Sex offender fails in human rights claim over lack of opportunity for rehabilitation in prison

A prisoner who claimed that his human rights had been breached because he had not been given a reasonable opportunity to rehabilitate himself has had a legal challenge dismissed.

A judge in the Court of Session refused the petition for judicial review after ruling that the Scottish Prison Service did provide the sex offender with opportunities to rehabilitate himself and that the inmate failed to engage with a programme aimed at treating offending behaviour.

Lord Bannatyne heard that the petitioner “AG” was seeking judicial review in respect of an alleged failure of the Scottish Ministers to provide him with a reasonable opportunity to rehabilitate himself while serving an indeterminate sentence based on an Order for Lifelong Restriction imposed in 2008.

The punishment part of four years and three months had since expired, but the petitioner remained in prison because the Parole Board considered that he could not yet be released for reasons of “protection of the public”.

It was argued that the failure to provide the petitioner with opportunities for rehabilitation constituted a breach by the respondent of the ancillary public law duty arising from Article 5 of the European Convention on Human Rights (ECHR) and a breach of the public law duty to make provision which allowed to demonstrate to the Parole Board that they should be released.

The essence of the petitioner’s complaint was that, more or less from the outset, it had been recognised that his cognitive functioning operated at a “low level”, with consequential implications for his rehabilitation and his ability to undertake group programmes, with a need for more professional staff intensive work.
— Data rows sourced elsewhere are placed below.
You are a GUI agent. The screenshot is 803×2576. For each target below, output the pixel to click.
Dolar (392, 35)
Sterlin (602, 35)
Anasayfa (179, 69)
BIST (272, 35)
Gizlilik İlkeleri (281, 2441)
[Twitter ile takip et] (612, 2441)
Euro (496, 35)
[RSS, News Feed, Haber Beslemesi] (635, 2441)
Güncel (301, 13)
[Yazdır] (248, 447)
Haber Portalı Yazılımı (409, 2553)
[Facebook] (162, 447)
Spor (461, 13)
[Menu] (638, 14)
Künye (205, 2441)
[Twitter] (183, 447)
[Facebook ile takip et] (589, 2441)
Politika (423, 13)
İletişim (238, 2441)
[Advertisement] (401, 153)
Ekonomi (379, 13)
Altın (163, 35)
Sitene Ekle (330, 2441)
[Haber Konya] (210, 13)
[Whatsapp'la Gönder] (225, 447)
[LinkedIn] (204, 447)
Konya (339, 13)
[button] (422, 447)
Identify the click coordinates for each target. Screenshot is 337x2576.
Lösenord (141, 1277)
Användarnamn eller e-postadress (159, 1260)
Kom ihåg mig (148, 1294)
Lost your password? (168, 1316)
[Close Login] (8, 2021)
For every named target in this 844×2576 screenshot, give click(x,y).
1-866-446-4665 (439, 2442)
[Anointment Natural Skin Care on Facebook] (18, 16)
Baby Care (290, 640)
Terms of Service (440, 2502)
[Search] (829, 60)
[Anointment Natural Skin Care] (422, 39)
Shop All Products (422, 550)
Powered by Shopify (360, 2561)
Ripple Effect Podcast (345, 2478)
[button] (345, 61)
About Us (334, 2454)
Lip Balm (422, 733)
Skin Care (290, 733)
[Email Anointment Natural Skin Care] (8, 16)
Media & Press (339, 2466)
At the time of a Programme Case Management Board (PCMB) meeting in June 2012 the petitioner had been under the control of the respondents for about three-and-a-half years and had undergone several assessments with various professionals.

It was noted that he had participated in the Adapted Sex Offender Treatment Programme (ASOTP) but struggled because of his cognitive issues and he was referred to a learning disability nurse for assessment using a tool called the Hayes Ability Screening Index (HASI), but the report recorded no concerns and the petitioner was subsequently put on a “Good Lives” course, which is aimed at sex offenders, with a group of other prisoners.

However, it was known that the petitioner had a “significant cognitive impairment” such that he would need a “specialised environment” in order to get the necessary support, as several professionals involved in his care had indicated that he might meet the criteria for learning disability, with one doctor concluding that he did.

It was submitted that as a result of the failings in the management of the petitioner’s case he had been provided with resources that were “unsuited to his particular needs” and therefore had not been afforded an opportunity reasonable in all the circumstances to demonstrate that he no longer represented an unacceptable danger to the public, in breach of the ancillary duty.

Turning to the public law duty counsel submitted that the same circumstances that gave rise to the breach of the ancillary duty could be described as a “failure to make reasonable provision for an individual prisoner so egregious as to satisfy the Wednesbury standard of unreasonableness”.

The primary point made by counsel for the petitioner was that the decision of the Risk Management Team (RMT) meeting in December 2012 to put him on the Good Lives course and what followed thereafter amounted to a failure to provide a reasonable opportunity of rehabilitation.

That decision, it was submitted, was “irrational” as it relied on the HASI assessment and failed to have regard to the whole background knowledge regarding the petitioner’s learning disability.

The respondents’ position in summary was that the focus of the petitioner’s argument was the doctor’s report which concluded that he did have a learning disability and the HASI assessment, but this was a somewhat “selective approach” and taking into account all the circumstances in this case, rather than focusing on selective aspects, the respondents had “complied” with their duties.

Refusing the petition, the judge held that the decision made by the RMT did provide a reasonable opportunity of rehabilitation and was a “rational” one.

In a written opinion, Lord Bannatyne said: “I am clearly of the view, that having regard to all of the background material before it, this was a reasonable decision.

“The balance which was struck by the RMT at that time, having considered all the relevant information before it, was one it was entitled to reach. By proceeding in the manner which it did at that time the respondents cannot be said to have failed to provide reasonable opportunities to rehabilitate.

“Thus having regard to the foregoing, overall the respondents sought to reduce the petitioner’s risk by providing him with access to behavioural treatment programmes as and when recommended”.

He added: “Beyond the above I am satisfied that there is merit in the argument advanced by counsel for the respondents that one of the reasons that the petitioner did not get as much out of the Good Lives programmes as he might have done was his failure to engage properly in the programme by failing to disclose sexual thoughts…In assessing the reasonableness of the opportunities for rehabilitation one of the factors that must be taken into account is: the use made of opportunities for rehabilitation.

“In summary: for the reasons I have set out the challenged decision of the RMT was not seriously flawed, that is irrational; the petitioner was throughout offered reasonable opportunities to rehabilitate himself having regard to the whole circumstances of his case; and the respondents therefore complied with the two duties incumbent upon them.”